It appreciated against the appellant the aggravating circumstance
of nighttime on the ground that the appellant deliberately waited for nighttime
before perpetrating the crime to avoid discovery, if not minimize the risk of
capture.
Appellant, assisted by the then Citizens Legal Assistance Office
(now Public Attorney’s Office), interposes a lone assignment of error in his
Brief,[12]
to wit:
“THE TRIAL COURT ERRED IN NOT HOLDING THAT THE EVIDENCE OF THE
PROSECUTION HAS FAILED TO MEET THE TEST OF MORAL CERTAINTY OF
ACCUSED-APPELLANT’S GUILT AND TO OVERCOME THE CONSTITUTIONAL PRESUMPTION OF
INNOCENCE IN HIS FAVOR.”
in support of which he contends that: (1)
it is highly improbable that the offense would be committed under the
circumstances the offended party, Emily Punzalan,
testified to; (2) the testimony of Emily is replete with and beset by serious
inconsistencies which render the same unworthy of belief; (3) the injuries
suffered by Emily were not proven by the prosecution to be the result of rape;
(4) certain material facts were not appreciated by the trial court; and (5)
there was no intent of gain on his part.
As to the first, appellant claims that the crime was allegedly
committed along Bonifacio
Street, which is a busy street even at
nighttime. There are at least fifty (50)
houses along said street, the nearest being only about thirty (30) meters away
from the place where the crime was allegedly committed. Furthermore, the site of the alleged crime is
only about fourteen (14) meters away from a public hospital. Emily also testified that there were three
(3) persons and a couple who were about thirty (30) meters from the crime
scene. If it is indeed true that she
shouted and cried at the time she was allegedly being abused by the Appellant,
then it would have certainly attracted the attention of the people nearby.

EXERCISE SET |
a. According to the court decision, how far is the site of the alleged crime from a public hospital?
b. Extend the court decision by continuing it after its last sentence.
The records that follow are separate material and have no connection to the court decision.

SUPPLIED RECORDS |
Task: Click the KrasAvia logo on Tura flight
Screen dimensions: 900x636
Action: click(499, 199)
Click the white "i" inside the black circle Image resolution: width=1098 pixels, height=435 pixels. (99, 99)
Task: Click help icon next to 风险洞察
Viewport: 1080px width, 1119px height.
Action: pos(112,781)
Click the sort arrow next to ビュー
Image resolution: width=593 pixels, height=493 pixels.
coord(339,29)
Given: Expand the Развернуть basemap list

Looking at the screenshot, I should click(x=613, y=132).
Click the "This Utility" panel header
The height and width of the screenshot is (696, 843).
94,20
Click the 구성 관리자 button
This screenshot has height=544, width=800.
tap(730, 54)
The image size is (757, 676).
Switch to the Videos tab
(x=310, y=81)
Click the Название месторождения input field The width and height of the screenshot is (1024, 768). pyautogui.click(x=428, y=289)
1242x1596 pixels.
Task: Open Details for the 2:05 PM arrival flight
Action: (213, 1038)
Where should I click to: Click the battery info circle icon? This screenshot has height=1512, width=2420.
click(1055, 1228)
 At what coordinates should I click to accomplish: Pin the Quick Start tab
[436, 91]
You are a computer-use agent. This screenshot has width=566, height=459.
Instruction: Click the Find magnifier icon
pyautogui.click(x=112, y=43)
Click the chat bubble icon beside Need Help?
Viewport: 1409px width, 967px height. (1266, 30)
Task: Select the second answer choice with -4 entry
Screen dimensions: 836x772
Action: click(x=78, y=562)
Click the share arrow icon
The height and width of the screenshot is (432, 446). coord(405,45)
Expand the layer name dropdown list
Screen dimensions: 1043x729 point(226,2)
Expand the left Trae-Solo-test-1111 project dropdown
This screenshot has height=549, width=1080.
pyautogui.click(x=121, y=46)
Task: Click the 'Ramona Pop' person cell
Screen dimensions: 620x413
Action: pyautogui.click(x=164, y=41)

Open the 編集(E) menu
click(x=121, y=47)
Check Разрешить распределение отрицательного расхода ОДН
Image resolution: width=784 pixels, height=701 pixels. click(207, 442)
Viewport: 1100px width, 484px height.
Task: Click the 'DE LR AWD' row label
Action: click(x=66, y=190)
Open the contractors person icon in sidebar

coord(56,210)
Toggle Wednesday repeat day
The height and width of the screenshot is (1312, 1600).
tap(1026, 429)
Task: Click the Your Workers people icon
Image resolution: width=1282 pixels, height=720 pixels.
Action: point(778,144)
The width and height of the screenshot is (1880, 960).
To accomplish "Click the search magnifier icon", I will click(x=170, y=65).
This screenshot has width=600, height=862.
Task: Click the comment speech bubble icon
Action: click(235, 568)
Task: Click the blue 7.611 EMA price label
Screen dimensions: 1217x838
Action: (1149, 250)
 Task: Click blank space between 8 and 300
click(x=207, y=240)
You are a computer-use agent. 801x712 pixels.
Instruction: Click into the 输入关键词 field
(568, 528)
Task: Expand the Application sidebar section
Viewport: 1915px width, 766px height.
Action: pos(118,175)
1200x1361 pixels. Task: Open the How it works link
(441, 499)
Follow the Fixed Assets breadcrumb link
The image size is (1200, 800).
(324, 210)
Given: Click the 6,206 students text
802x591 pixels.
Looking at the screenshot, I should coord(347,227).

ANSWERS PROVIDED |
a. About fourteen (14) meters.

b.
As to the second contention, Appellant points out several alleged
contradictions and inconsistencies in Emily’s testimony. Thus, while she testified during the direct
examination that it was the Appellant himself who removed her pair of pants and
panty, she completely changed her answer on cross-examination when she claimed
that it was she who removed the pair of pants and panty upon order of the
appellant. Moreover, she averred that she had never met the
appellant before the incident and that it was only Cpl. Isidro Y. Ruiz who
identified the perpetrator from the description she gave; yet, Cpl. Isidro Y.
Ruiz testified that appellant was identified by the private complainant
herself, even giving his first name.
Lastly, she attested to the fact that aside from her hair being pulled
by the appellant, no other physical violence was committed before and during
the rape. However, her companion, Graciano Hernandez, claimed that he saw the appellant
“box” Emily’s thighs before she was raped. Appellant avers that these inconsistencies in
the account of the incident cannot but create doubt as to their truthfulness
and sincerity.
Appellant likewise challenges the decision of the court a
quo on the basis of the negative finding of spermatozoa within the
victim’s sexual organ. Although
admitting that the absence of spermatozoa does not negate rape, its absence
when the private complainant was examined the day after the alleged incident
strengthened his claim that he caught the couple making love, and belied
Emily’s allegation that the Appellant raped her. The Appellant’s unexpected arrival prevented
the couple, specifically the man, from reaching the climax of their sexual act,
thereby accounting for the absence of spermatozoa.
As to the robbery aspect of the case, appellant submits that there was no intent to gain as it is
an undisputed fact that the alleged stolen items were returned to the proper
authority the next day.
In the Brief for the People, the Solicitor General nixes all the
contentions of Appellant and prays that the decision appealed from be affirmed in
toto.
We now address the points raised in the Appellant’s Brief.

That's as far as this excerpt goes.